■ Exercise description ■
Every record that follows should be written out again without any change.

#### Data in this exercise ####

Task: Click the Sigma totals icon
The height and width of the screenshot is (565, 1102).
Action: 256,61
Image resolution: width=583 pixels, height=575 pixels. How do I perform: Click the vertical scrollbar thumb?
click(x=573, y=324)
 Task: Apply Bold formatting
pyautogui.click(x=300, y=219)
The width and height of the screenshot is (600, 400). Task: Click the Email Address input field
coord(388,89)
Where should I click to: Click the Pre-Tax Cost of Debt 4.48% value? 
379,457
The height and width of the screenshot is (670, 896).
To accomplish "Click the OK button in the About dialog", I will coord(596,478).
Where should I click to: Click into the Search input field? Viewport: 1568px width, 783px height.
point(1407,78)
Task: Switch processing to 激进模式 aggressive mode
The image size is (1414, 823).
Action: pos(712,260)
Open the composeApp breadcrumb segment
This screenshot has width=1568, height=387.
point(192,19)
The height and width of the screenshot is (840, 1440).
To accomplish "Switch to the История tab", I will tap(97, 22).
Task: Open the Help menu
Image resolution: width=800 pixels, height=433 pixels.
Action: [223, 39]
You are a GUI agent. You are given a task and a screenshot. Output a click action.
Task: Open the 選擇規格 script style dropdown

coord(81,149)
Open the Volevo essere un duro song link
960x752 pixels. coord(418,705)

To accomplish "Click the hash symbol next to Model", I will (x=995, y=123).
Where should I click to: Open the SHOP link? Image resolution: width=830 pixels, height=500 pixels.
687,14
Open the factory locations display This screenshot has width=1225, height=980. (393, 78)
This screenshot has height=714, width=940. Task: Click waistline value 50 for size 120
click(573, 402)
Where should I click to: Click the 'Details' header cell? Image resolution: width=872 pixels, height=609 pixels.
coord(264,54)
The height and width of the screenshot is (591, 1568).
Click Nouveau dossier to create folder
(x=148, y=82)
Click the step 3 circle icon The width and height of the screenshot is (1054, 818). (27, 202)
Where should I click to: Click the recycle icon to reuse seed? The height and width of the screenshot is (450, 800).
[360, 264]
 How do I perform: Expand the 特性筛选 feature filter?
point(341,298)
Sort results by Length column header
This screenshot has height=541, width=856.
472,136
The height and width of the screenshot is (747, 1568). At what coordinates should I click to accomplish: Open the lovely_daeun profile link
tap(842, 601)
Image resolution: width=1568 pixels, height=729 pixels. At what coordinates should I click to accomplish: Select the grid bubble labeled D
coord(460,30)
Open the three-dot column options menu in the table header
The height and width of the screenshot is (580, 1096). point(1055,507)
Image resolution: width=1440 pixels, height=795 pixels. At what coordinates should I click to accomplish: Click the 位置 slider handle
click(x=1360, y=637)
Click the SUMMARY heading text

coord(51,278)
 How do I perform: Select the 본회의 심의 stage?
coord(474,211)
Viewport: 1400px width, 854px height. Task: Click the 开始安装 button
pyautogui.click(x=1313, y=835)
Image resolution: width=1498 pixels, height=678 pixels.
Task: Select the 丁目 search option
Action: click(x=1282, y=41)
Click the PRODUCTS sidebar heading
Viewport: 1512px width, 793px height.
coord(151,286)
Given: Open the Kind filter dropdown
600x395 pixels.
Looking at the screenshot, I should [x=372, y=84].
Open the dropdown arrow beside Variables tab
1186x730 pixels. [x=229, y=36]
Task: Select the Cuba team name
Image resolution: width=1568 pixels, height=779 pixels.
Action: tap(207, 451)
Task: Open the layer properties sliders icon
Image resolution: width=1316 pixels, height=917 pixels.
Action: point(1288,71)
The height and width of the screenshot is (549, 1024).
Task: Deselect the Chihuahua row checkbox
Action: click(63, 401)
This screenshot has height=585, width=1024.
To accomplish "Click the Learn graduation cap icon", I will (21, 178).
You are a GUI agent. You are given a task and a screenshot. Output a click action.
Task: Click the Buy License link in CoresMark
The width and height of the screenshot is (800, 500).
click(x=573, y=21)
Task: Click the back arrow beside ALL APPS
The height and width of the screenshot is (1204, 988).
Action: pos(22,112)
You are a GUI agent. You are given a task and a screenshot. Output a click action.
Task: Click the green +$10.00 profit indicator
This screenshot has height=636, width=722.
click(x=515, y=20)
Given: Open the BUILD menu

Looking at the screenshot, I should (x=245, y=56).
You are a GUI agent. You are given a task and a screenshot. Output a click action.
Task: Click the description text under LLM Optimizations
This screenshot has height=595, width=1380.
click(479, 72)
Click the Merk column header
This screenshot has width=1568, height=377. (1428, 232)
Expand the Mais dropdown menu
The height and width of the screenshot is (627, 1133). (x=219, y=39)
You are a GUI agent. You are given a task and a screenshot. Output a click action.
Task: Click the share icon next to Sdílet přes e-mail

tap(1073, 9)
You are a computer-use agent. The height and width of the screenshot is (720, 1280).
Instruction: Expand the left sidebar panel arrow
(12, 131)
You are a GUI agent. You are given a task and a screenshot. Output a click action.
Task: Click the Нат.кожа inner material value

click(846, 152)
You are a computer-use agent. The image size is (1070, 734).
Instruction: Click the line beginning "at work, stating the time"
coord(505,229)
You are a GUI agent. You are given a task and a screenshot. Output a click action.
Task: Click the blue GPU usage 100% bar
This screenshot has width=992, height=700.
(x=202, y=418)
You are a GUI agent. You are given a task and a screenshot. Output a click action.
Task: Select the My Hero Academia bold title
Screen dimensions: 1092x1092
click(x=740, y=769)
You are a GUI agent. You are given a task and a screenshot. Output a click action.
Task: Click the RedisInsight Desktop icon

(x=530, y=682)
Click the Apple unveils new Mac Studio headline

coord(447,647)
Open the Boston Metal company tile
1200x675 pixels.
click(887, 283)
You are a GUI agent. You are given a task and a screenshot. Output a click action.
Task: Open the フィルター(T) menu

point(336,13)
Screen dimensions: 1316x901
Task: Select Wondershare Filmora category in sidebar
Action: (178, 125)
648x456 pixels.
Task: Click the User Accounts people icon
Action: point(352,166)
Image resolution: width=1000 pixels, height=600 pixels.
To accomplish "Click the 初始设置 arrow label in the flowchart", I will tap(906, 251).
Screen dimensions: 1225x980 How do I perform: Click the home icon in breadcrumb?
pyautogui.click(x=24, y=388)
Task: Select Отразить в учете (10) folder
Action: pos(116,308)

####

■ Response ■
Task: Click the Sigma totals icon
The height and width of the screenshot is (565, 1102).
Action: 256,61
Image resolution: width=583 pixels, height=575 pixels. How do I perform: Click the vertical scrollbar thumb?
click(x=573, y=324)
 Task: Apply Bold formatting
pyautogui.click(x=300, y=219)
The width and height of the screenshot is (600, 400). Task: Click the Email Address input field
coord(388,89)
Where should I click to: Click the Pre-Tax Cost of Debt 4.48% value? 
379,457
The height and width of the screenshot is (670, 896).
To accomplish "Click the OK button in the About dialog", I will coord(596,478).
Where should I click to: Click into the Search input field? Viewport: 1568px width, 783px height.
point(1407,78)
Task: Switch processing to 激进模式 aggressive mode
The image size is (1414, 823).
Action: pos(712,260)
Open the composeApp breadcrumb segment
This screenshot has width=1568, height=387.
point(192,19)
The height and width of the screenshot is (840, 1440).
To accomplish "Switch to the История tab", I will tap(97, 22).
Task: Open the Help menu
Image resolution: width=800 pixels, height=433 pixels.
Action: [223, 39]
You are a GUI agent. You are given a task and a screenshot. Output a click action.
Task: Open the 選擇規格 script style dropdown

coord(81,149)
Open the Volevo essere un duro song link
960x752 pixels. coord(418,705)

To accomplish "Click the hash symbol next to Model", I will (x=995, y=123).
Where should I click to: Open the SHOP link? Image resolution: width=830 pixels, height=500 pixels.
687,14
Open the factory locations display This screenshot has width=1225, height=980. (393, 78)
This screenshot has height=714, width=940. Task: Click waistline value 50 for size 120
click(573, 402)
Where should I click to: Click the 'Details' header cell? Image resolution: width=872 pixels, height=609 pixels.
coord(264,54)
The height and width of the screenshot is (591, 1568).
Click Nouveau dossier to create folder
(x=148, y=82)
Click the step 3 circle icon The width and height of the screenshot is (1054, 818). (27, 202)
Where should I click to: Click the recycle icon to reuse seed? The height and width of the screenshot is (450, 800).
[360, 264]
 How do I perform: Expand the 特性筛选 feature filter?
point(341,298)
Sort results by Length column header
This screenshot has height=541, width=856.
472,136
The height and width of the screenshot is (747, 1568). At what coordinates should I click to accomplish: Open the lovely_daeun profile link
tap(842, 601)
Image resolution: width=1568 pixels, height=729 pixels. At what coordinates should I click to accomplish: Select the grid bubble labeled D
coord(460,30)
Open the three-dot column options menu in the table header
The height and width of the screenshot is (580, 1096). point(1055,507)
Image resolution: width=1440 pixels, height=795 pixels. At what coordinates should I click to accomplish: Click the 位置 slider handle
click(x=1360, y=637)
Click the SUMMARY heading text

coord(51,278)
 How do I perform: Select the 본회의 심의 stage?
coord(474,211)
Viewport: 1400px width, 854px height. Task: Click the 开始安装 button
pyautogui.click(x=1313, y=835)
Image resolution: width=1498 pixels, height=678 pixels.
Task: Select the 丁目 search option
Action: click(x=1282, y=41)
Click the PRODUCTS sidebar heading
Viewport: 1512px width, 793px height.
coord(151,286)
Given: Open the Kind filter dropdown
600x395 pixels.
Looking at the screenshot, I should [x=372, y=84].
Open the dropdown arrow beside Variables tab
1186x730 pixels. [x=229, y=36]
Task: Select the Cuba team name
Image resolution: width=1568 pixels, height=779 pixels.
Action: tap(207, 451)
Task: Open the layer properties sliders icon
Image resolution: width=1316 pixels, height=917 pixels.
Action: point(1288,71)
The height and width of the screenshot is (549, 1024).
Task: Deselect the Chihuahua row checkbox
Action: click(63, 401)
This screenshot has height=585, width=1024.
To accomplish "Click the Learn graduation cap icon", I will (21, 178).
You are a GUI agent. You are given a task and a screenshot. Output a click action.
Task: Click the Buy License link in CoresMark
The width and height of the screenshot is (800, 500).
click(x=573, y=21)
Task: Click the back arrow beside ALL APPS
The height and width of the screenshot is (1204, 988).
Action: pos(22,112)
You are a GUI agent. You are given a task and a screenshot. Output a click action.
Task: Click the green +$10.00 profit indicator
This screenshot has height=636, width=722.
click(x=515, y=20)
Given: Open the BUILD menu

Looking at the screenshot, I should (x=245, y=56).
You are a GUI agent. You are given a task and a screenshot. Output a click action.
Task: Click the description text under LLM Optimizations
This screenshot has height=595, width=1380.
click(479, 72)
Click the Merk column header
This screenshot has width=1568, height=377. (1428, 232)
Expand the Mais dropdown menu
The height and width of the screenshot is (627, 1133). (x=219, y=39)
You are a GUI agent. You are given a task and a screenshot. Output a click action.
Task: Click the share icon next to Sdílet přes e-mail

tap(1073, 9)
You are a computer-use agent. The height and width of the screenshot is (720, 1280).
Instruction: Expand the left sidebar panel arrow
(12, 131)
You are a GUI agent. You are given a task and a screenshot. Output a click action.
Task: Click the Нат.кожа inner material value

click(846, 152)
You are a computer-use agent. The image size is (1070, 734).
Instruction: Click the line beginning "at work, stating the time"
coord(505,229)
You are a GUI agent. You are given a task and a screenshot. Output a click action.
Task: Click the blue GPU usage 100% bar
This screenshot has width=992, height=700.
(x=202, y=418)
You are a GUI agent. You are given a task and a screenshot. Output a click action.
Task: Select the My Hero Academia bold title
Screen dimensions: 1092x1092
click(x=740, y=769)
You are a GUI agent. You are given a task and a screenshot. Output a click action.
Task: Click the RedisInsight Desktop icon

(x=530, y=682)
Click the Apple unveils new Mac Studio headline

coord(447,647)
Open the Boston Metal company tile
1200x675 pixels.
click(887, 283)
You are a GUI agent. You are given a task and a screenshot. Output a click action.
Task: Open the フィルター(T) menu

point(336,13)
Screen dimensions: 1316x901
Task: Select Wondershare Filmora category in sidebar
Action: (178, 125)
648x456 pixels.
Task: Click the User Accounts people icon
Action: point(352,166)
Image resolution: width=1000 pixels, height=600 pixels.
To accomplish "Click the 初始设置 arrow label in the flowchart", I will tap(906, 251).
Screen dimensions: 1225x980 How do I perform: Click the home icon in breadcrumb?
pyautogui.click(x=24, y=388)
Task: Select Отразить в учете (10) folder
Action: pos(116,308)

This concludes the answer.